Queensland National Parks in line with a government commitment to assist with emergency management and permit compliance, wanted to introduce a method to log the number of vehicles accessing the parks at Bribie Island and Cooloola together with an understanding of their permit compliance. The permits would need to be issued and then checked for validity, whilst reporting would offer the vehicle counts for the locations.
The problem was that checking the permits would be a highly manual process that required infrastructure, in the form of a checkpoint, and labour to issue and manually validate permits and log vehicle counts. The costs involved would either meant this was done at a loss or that the price of the permits would be extremely high to offset the costs. They needed an automated solution to make this work.
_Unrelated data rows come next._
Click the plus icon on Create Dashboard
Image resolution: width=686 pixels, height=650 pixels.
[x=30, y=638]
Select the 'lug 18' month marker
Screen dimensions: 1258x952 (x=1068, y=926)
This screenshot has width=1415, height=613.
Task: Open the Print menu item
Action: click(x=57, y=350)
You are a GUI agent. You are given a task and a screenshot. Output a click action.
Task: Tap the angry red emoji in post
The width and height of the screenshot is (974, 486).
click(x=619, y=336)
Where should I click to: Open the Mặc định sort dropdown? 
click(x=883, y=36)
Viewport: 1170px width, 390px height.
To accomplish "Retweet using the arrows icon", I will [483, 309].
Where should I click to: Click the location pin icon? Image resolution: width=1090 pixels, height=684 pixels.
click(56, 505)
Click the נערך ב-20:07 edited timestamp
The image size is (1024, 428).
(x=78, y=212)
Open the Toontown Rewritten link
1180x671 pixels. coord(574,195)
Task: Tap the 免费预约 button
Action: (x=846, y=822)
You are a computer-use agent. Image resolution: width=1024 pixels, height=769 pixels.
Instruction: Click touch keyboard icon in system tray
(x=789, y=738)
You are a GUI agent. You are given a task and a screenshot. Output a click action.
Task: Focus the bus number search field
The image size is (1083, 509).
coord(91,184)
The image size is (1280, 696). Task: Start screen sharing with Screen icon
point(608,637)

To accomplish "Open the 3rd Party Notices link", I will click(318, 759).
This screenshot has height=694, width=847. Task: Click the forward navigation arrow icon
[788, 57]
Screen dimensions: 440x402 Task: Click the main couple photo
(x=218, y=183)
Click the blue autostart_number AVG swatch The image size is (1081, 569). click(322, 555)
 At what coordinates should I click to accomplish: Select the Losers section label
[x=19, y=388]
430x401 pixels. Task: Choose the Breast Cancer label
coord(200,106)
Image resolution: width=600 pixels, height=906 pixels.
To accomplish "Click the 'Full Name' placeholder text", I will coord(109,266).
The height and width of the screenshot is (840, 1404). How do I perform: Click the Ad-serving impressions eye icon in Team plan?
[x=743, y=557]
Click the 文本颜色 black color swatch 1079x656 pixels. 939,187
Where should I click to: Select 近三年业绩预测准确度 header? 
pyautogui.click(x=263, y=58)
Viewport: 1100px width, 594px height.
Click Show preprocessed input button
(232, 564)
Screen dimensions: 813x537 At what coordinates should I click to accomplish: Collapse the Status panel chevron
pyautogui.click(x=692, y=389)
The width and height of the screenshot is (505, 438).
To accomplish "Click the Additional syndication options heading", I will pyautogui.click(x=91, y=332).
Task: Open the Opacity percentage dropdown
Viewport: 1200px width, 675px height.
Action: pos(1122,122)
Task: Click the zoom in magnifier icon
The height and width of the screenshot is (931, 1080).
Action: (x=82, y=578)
Queensland National Parks set out to create a fully automated solution for the problem. Sensor Dynamics was contacted to provide a vehicle identification solution for the parks. Visitors can now buy a permit for these parks via the Parks websites. When they purchase the permit they enter their license plate details which are used as the identifier for the vehicle.
Sensor Dynamics built and deployed mobile systems that included LPR cameras and colour CCTV cameras. The unit at Cooloola also needed solar panels and battery as there was no local power available. The software and video storage all is hosted on the cloud and transmitted over 4G via a private VPN for security. The systems now checks every vehicle driving into the park against a whitelist. If the vehicle is not on the list then a report is generated and the vehicle is issued a fine.